---------- Text passage ----------

To address aforementioned issues, a new framework is introduced in the present research manuscript for effective emotion classification using EEG signals.

3. Methods

In the EEG based emotion classification, the developed framework includes four phases such as signal collection: DEAP, pre-processing: EMD-VMD techniques, feature-extraction: 20 statistical features, ER: IRSOA- LSTM network. The block-diagram of the developed framework is depicted in Figure 1.

Figure 1. Block-diagram of the developed framework

3.1 Database description

The proposed IRSOA-LSTM network’s efficacy is validated on an online DEAP database. It has 32 subjects’ physiological EEG signals, and the subjects rated every video in light of the valence and arousal levels. Out of 32 subjects, 22 subject’s physiological EEG signals are recorded with frontal facial videos. In the DEAP database, the EEG signals have sampling frequency of 512 Hz, which are recorded from 32 dissimilar locations such as O1, Fp1, AF4, FC2, CP5, FC1, Fp2, PO3, PO4, Fz, FC6, O2, CP1, CP2, Cz, T8, FC5, F4, C4, Oz, CP6, AF3, T7, P4, F8, P7, F3, P3, Pz, P8, C3, and F7. Some statistical information of the DEAP database is represented as follows: sampling-rate is 512 Hz frequency, number of subjects and channels is 32, labels are arousal and valence, and number of videos is 40 [37]. The DEAP database content summary (physiological experiments and online subjective annotations) is stated in Table 1. In addition to this, the sample DEAP database signals are denoted in Figure 2.

DEAPdatabase: https://www.eecs.qmul.ac.uk/mmv/datasets/deap/.

Figure 2. Sample acquired EEG signals

Table 1. Content summary of the DEAP database

Physiological experiments

Rating values

Familiarity: discrete scale ranges from 1 to 5 and others: continuous scale ranges from 1 to 9

Rating scales

Valence and arousal

Number of videos

40

Number of subjects

32

Recorded signals

Facial videos (22 subjects), 32-channels, and 512 Hz physiological EEG signals

Online subjective annotations

Rating values

Discrete scale ranges from 1 to 9

Rating scales

Valence and arousal

Number of ratings per video

14 to 16

Selection approach

60 manually selected and 60 selected via affective tags

Video duration

One minute

Number of videos

120

3.2 Pre-processing and feature extraction

Figure 3. Sample-decomposed EEG signal of EMD technique

After acquiring the EEG signals from the DEAP database, the EMD/VMD are utilized for decomposing the non-static and non-linear signals to remove unwanted noise and artifacts. In the initial step, the EMD categorizes the collected EEG signals into many Inherent Functions (IMFs). Each IMF is utilized as a sub-band signal, which is utilized for decomposing the sub-strip signal. The EMD splits the EEG signals into two dissimilar types of frequencies like low and high frequencies. The filter recognizes the wave pattern in the high frequency that sharps the wave edges. The wave will be clearer and understandable for the classifiers after applying the smoothing filters; also, there will be no data loss [38, 39]. The sample-decomposed signal of EMD technique is depicted in Figure 3. In addition, the VMD splits the collected EEG signals into several modes (sub-signals). The Hilbert transformation technique is applied on every mode in VMD for measuring the mode’s frequency ranges and unilateral spectrum of frequencies [40]. The modes frequency range is transferred to a measured middle frequency by integrating it with the exponential [41]. In this study, the Gaussian smoothness of the demodulated signal is used for measuring Bandwidth. Both EMD-VMD filters result in the denoised signal, which is cleaned from noise, artifacts, and outside effects during recording. The sample-decomposed signal of hybrid technique is represented in Figure 4. Next, the hybrid feature extraction is carried-out to extract vectors from the cleaned signals. In this reaserch manuscript, the hybrid feature extraction includes statistical techniques: hjorth activity, band power theta, sample entropy, hjorth mobility, hjorth complexity, shannon entropy, standard deviation, band power gamma, variance, band power delta, mean-curve-length, normalized first difference, auto-regressive model, band power beta, zero cross rate, mean teager energy, band power alpha, ratio band power alpha beta, minimum, and maximum [42]. In the two dimensional emotion classification, the hybrid feature extraction extracts feature length of 74 in both arousal and valence classes. The hybrid feature extraction includes the benefits like accuracy improvement, over-fitting risk reduction, improved data-visualization and speed up the training process of LSTM network.

---------- Exercise data ----------

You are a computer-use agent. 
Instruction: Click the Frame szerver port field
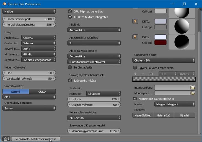[x=29, y=19]
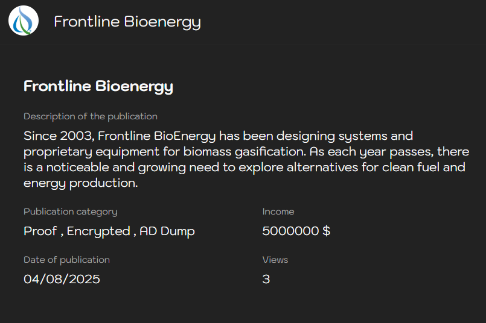Click the 5000000 income amount

point(290,231)
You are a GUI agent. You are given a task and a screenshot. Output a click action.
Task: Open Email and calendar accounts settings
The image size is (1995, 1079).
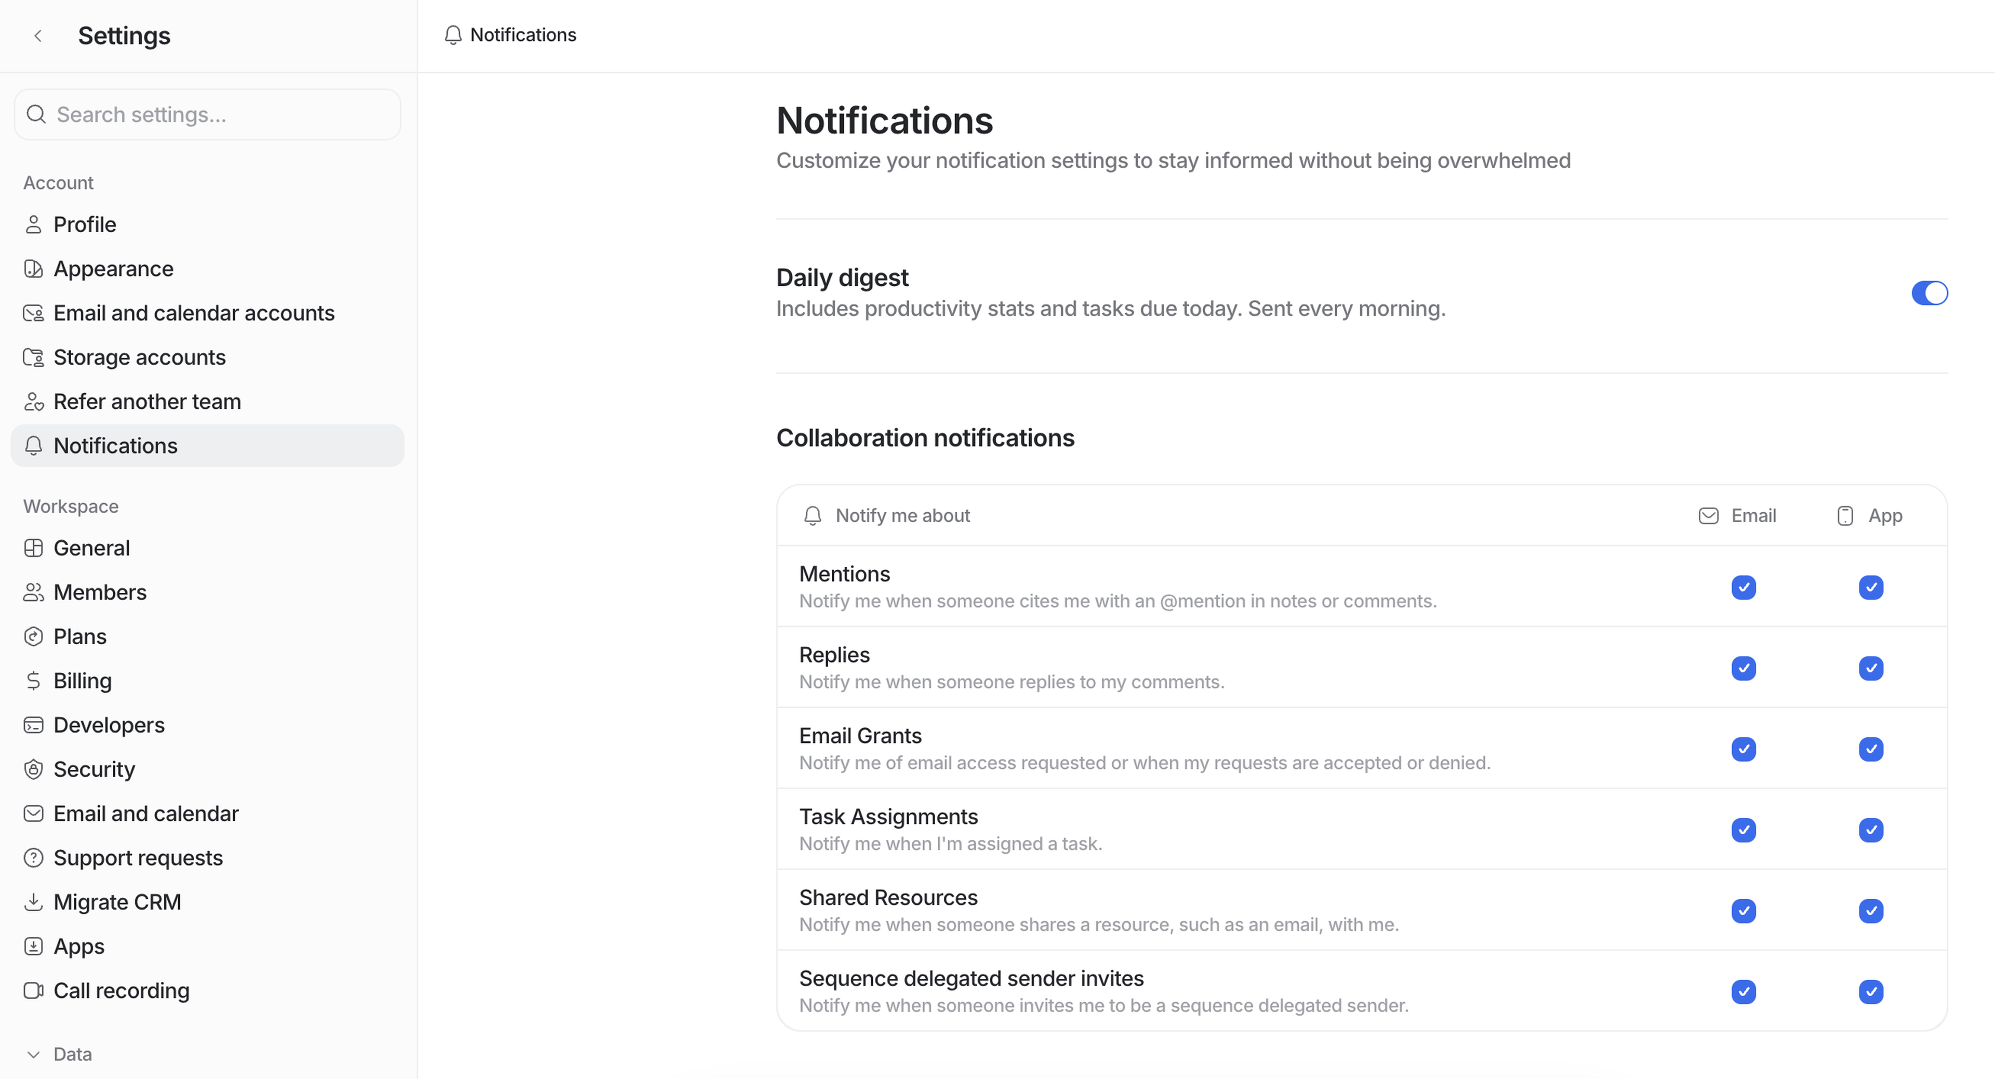(x=194, y=313)
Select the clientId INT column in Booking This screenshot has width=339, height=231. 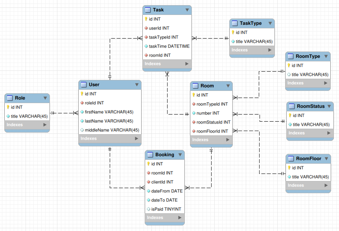click(x=162, y=182)
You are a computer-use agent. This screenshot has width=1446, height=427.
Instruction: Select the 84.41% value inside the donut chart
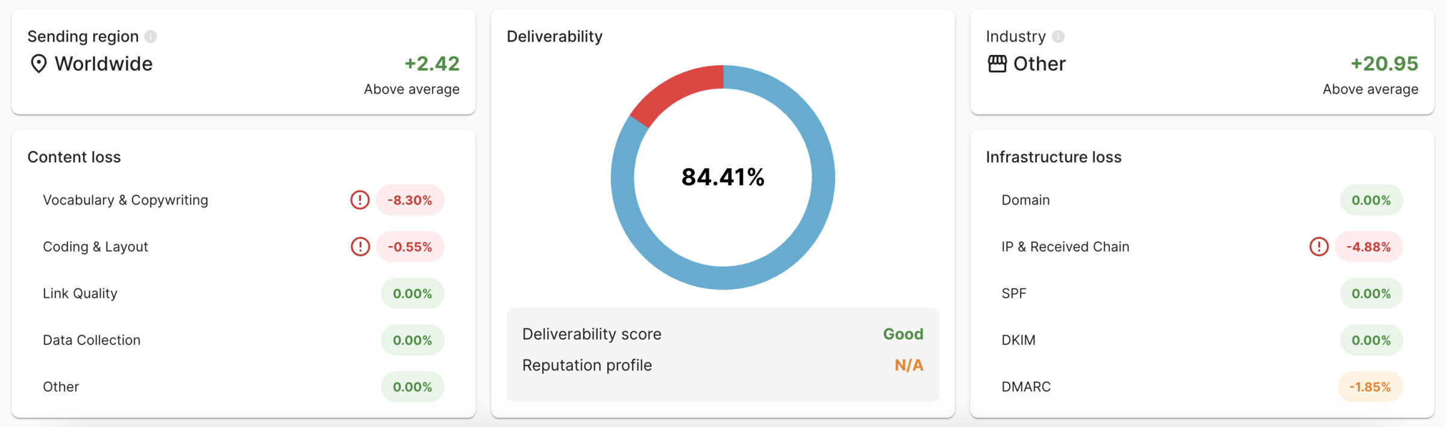[723, 177]
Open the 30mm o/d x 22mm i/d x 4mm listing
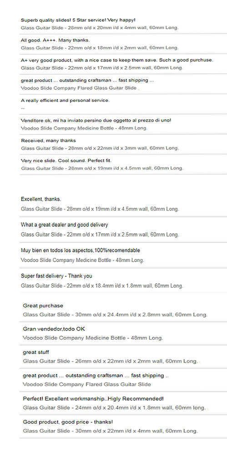 click(111, 431)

----------

▸ Prompt:
Answer these questions using the EEG emotion classification text:
1. What is the sampling frequency of the EEG signals in the DEAP database?
2. How many of the subjects had frontal facial videos recorded with their EEG signals?
3. What feature length does the hybrid feature extraction produce in both the arousal and valence classes?

▸ Solution for this problem:
1. 512 Hz
2. 22 subjects
3. 74